◆ Extracted text:
◇ ◇ ◇ ◇

Joshua Anleu was like many Portage Park teens: he liked going to the mall with friends, listening to rap music, and most importantly, riding his bike.
His uncle David Sanchez said Joshua’s pink bicycle was his “most prized possession.”
“It was his way of doing something that felt free,” Sanchez said.
A month ago, the 16-year-old was killed when a driver — who was later cited for failure to exercise due care to a pedestrian in the roadway — hit him while he was biking just a few blocks from home.
More than 80 people, including family and other cyclists, came together Saturday afternoon for a ghost bike ceremony — leaving a white bike in memorial to a killed cyclist — at the intersection where Anleu was hit.
The ghost bike presented for Anleu had a pink midsection in honor of his beloved two-wheeler.
Anleu was biking in the 5300 block of West Waveland Avenue about 7:30 p.m. on Oct. 4 when the driver hit him after claiming to have stopped at a stop sign — though his mother has told the Sun-Times she doesn’t believe that version of events. Police officials say their investigation is ongoing.
“Basic physics shows that was not the case,” said Christina Whitehouse of Bike Lane Uprising, who organized the vigil.
The boy, who turned 16 a week before the collision, was taken to Stroger Hospital after receiving chest compressions from a bystander. He died two days later.

◇ ◇ ◇ ◇

◆ Data listing:
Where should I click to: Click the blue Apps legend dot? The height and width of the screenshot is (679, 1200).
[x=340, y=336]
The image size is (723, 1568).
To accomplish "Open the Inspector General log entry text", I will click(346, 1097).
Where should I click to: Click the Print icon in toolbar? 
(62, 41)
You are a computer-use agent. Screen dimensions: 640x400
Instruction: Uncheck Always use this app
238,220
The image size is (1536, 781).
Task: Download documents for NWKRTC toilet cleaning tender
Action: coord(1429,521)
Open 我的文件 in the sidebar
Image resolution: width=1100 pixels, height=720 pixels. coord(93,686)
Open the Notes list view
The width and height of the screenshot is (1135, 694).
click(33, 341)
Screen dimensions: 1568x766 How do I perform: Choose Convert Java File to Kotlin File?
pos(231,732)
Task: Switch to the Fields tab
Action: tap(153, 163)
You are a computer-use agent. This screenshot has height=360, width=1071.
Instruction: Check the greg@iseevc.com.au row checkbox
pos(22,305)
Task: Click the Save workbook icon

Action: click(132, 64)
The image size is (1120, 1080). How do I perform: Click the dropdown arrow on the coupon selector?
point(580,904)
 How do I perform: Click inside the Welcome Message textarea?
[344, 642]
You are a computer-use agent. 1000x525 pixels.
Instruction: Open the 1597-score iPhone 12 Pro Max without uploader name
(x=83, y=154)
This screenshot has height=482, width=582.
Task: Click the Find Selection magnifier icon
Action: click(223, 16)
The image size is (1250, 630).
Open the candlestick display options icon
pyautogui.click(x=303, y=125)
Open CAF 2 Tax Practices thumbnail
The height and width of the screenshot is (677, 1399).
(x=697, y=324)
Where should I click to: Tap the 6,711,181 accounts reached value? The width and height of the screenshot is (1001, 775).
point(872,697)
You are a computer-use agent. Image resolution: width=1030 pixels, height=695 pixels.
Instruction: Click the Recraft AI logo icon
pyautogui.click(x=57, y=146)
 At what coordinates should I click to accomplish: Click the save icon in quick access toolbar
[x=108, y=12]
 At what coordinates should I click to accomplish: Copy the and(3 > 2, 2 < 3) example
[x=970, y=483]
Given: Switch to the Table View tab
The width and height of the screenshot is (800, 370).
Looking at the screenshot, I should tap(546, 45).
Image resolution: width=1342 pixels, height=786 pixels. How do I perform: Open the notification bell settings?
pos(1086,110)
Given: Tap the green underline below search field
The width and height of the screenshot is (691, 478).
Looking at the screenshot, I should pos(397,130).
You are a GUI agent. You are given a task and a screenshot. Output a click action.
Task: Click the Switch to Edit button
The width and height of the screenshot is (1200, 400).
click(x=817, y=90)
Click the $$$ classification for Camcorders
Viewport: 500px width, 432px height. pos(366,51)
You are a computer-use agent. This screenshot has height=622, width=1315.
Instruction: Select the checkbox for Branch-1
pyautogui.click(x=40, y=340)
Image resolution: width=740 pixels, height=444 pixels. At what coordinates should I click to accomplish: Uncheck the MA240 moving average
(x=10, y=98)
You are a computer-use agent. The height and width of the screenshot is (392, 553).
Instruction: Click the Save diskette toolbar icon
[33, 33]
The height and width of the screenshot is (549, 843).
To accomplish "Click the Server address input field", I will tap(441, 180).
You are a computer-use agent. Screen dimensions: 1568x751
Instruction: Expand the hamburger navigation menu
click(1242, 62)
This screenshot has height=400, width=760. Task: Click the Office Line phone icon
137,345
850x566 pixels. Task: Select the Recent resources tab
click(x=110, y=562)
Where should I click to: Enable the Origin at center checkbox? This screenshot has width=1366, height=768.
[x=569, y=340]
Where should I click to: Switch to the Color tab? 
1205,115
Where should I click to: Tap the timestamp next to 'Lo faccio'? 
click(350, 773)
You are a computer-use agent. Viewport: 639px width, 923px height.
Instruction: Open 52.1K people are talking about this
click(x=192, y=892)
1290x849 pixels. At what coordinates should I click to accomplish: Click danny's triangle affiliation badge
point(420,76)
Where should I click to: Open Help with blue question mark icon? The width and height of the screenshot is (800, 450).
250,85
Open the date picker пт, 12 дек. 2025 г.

◇ ◇ ◇ ◇

◆ Complete the following:
A – From the article on Joshua Anleu, return everything from "The boy, who" down to "two days later.", copied word for word.
B – List every person named in the article on Joshua Anleu.
C – Answer these questions from the article on Joshua Anleu:
(i) How many people came to the ghost bike ceremony?
(ii) To which hospital was the boy taken?
(iii) On which block and street was he biking when he was hit?

◆ Responses in order:
A –
The boy, who turned 16 a week before the collision, was taken to Stroger Hospital after receiving chest compressions from a bystander. He died two days later.

B –
Joshua Anleu
David Sanchez
Christina Whitehouse

C –
(i) More than 80 people
(ii) Stroger Hospital
(iii) The 5300 block of West Waveland Avenue